What to work on. In your copy, leave out the pictures and output only the lines from the one holding "Given: Click the SKU label" through the end of the data below, exactly.

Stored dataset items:
######
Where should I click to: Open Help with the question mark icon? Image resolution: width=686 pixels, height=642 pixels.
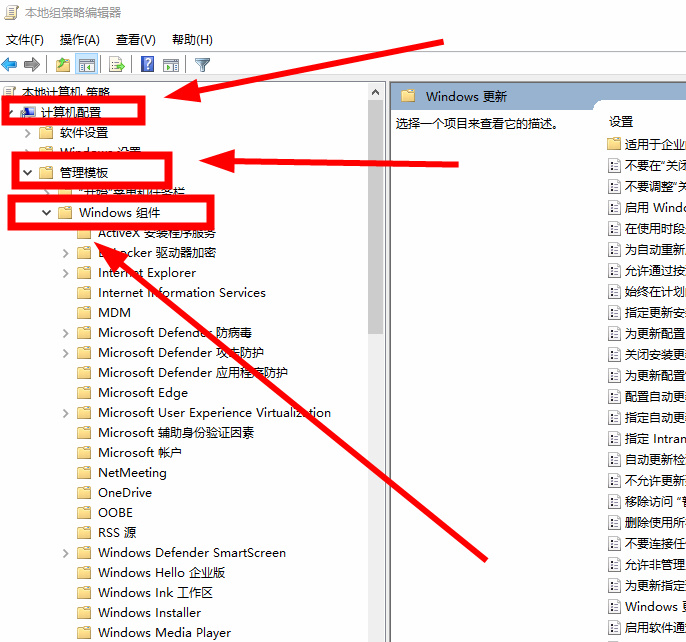(x=147, y=65)
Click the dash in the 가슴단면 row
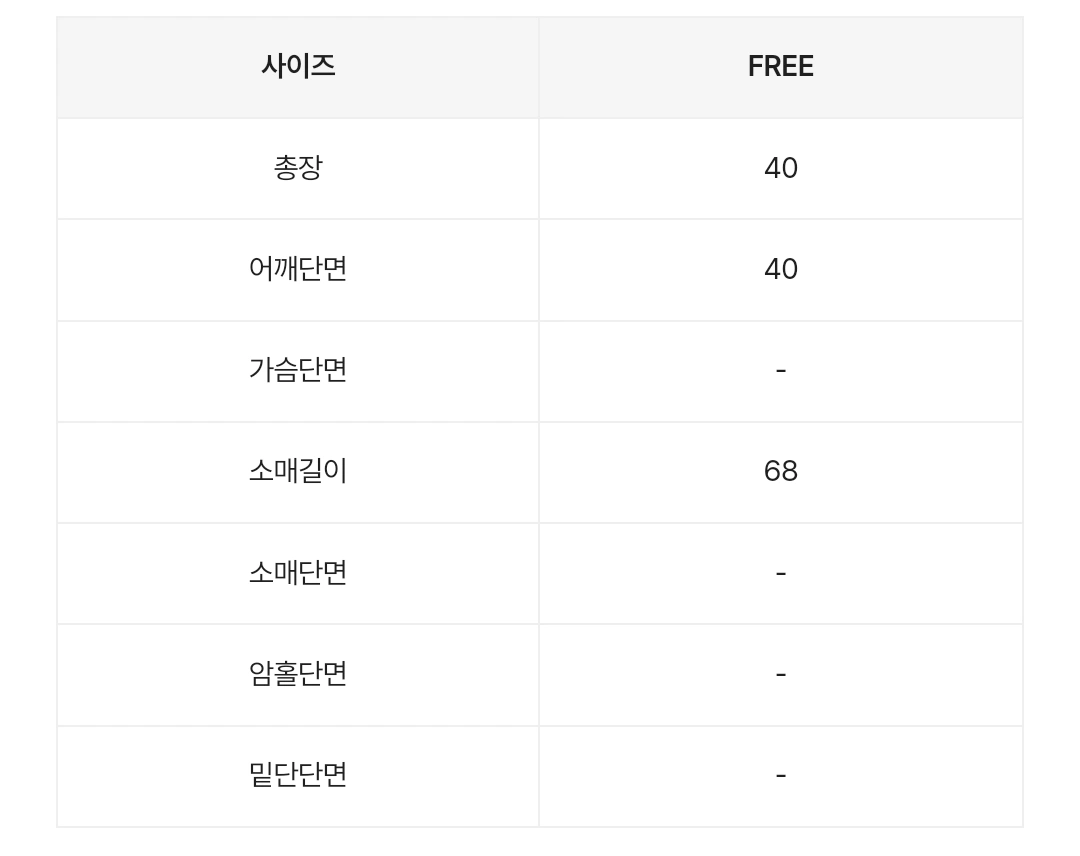This screenshot has height=856, width=1080. tap(780, 371)
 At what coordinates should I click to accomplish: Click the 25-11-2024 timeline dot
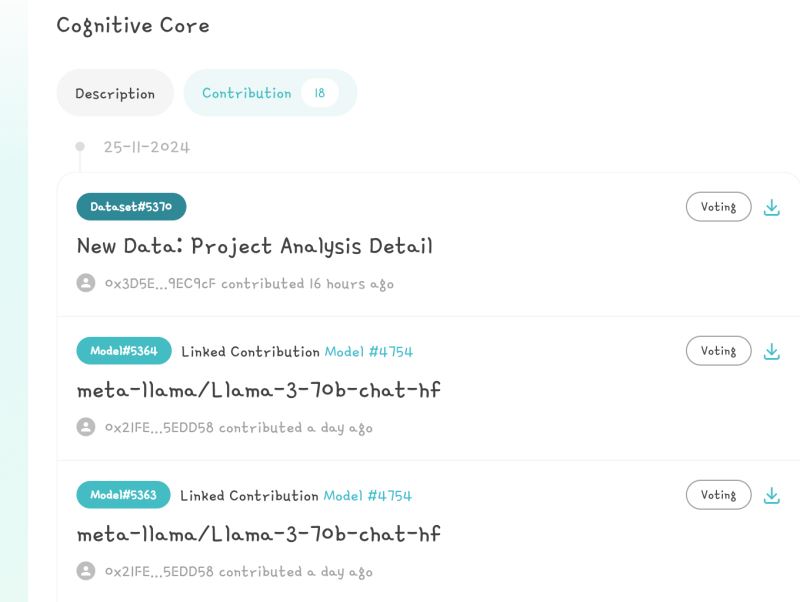pyautogui.click(x=80, y=147)
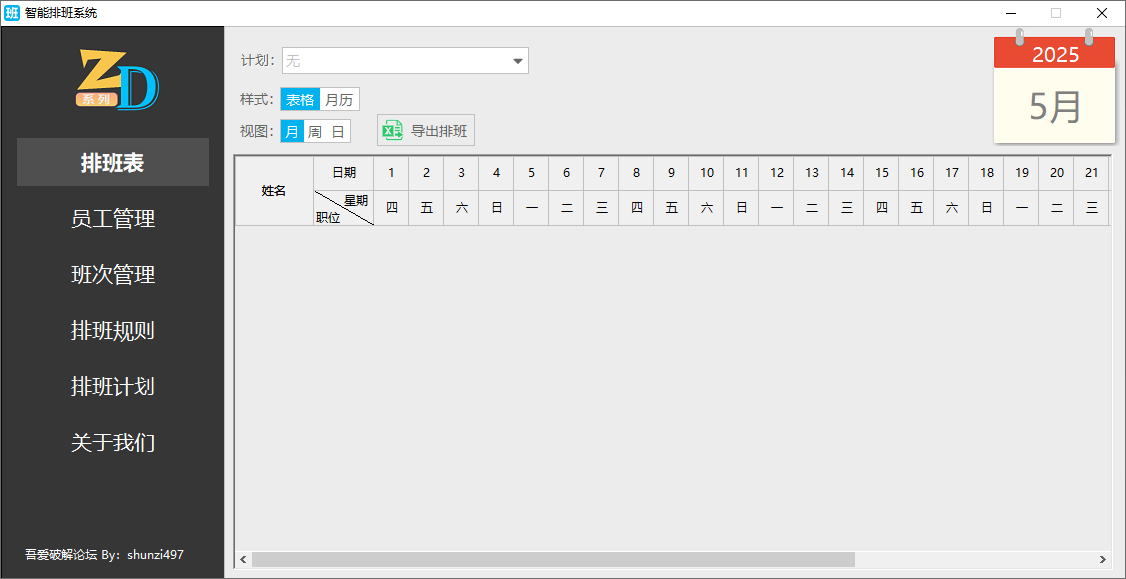Image resolution: width=1126 pixels, height=579 pixels.
Task: Switch to 周 view
Action: click(x=315, y=132)
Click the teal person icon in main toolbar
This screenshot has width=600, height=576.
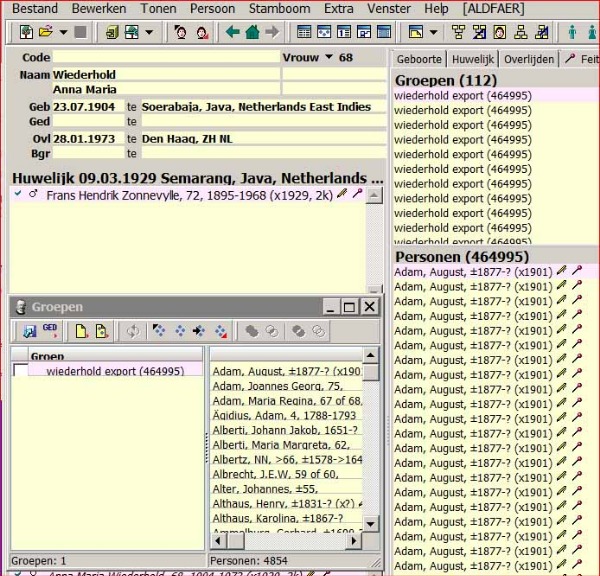pyautogui.click(x=573, y=32)
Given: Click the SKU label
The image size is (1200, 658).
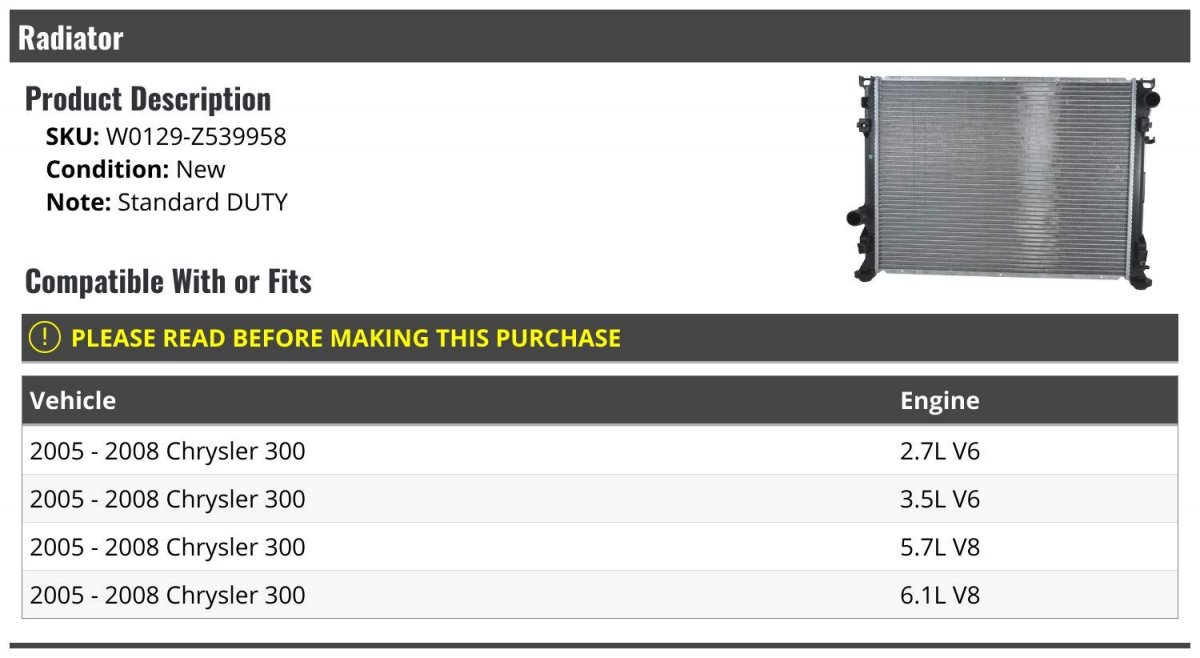Looking at the screenshot, I should tap(73, 137).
######
Answer area.
Given: Click the SKU label
The image size is (1200, 658).
Looking at the screenshot, I should tap(73, 137).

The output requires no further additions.